Imaginez. Vous êtes chez votre ami Marc alors que l’après-midi se fait caniculaire. Il vous propose un verre de jus d’orange, et vous l’acceptez sans hésitation. “Tu veux des glaçons artificiels dans ton verre ?”, s’enquiert-il, visiblement amusé par sa propre plaisanterie, tandis que ses mains s’engouffrent déjà dans le congélateur pour y saisir le moule à glaçons.

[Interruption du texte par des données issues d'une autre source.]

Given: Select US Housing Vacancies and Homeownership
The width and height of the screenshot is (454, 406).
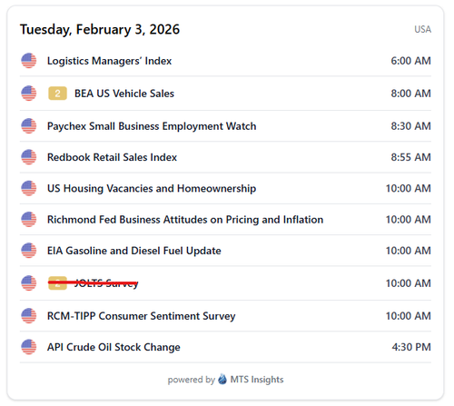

Glaçons artificiels. Le terme est saugrenu, mais il n’est pas complètement dénué de sens. Après tout, cette glace ne provient pas d’un lac gelé. Nous ne sommes plus au XIXe siècle, période où l’industrie de la glace transportait encore jusqu’à ses clients, par navire ou par train, sa glace récoltée à la surface d’étangs naturellement gelés. Les glaçons de votre ami, eux, se sont formés dans un congélateur domestique, appareil électrique qui s’est démocratisé à partir de la seconde moitié du XXe siècle seulement.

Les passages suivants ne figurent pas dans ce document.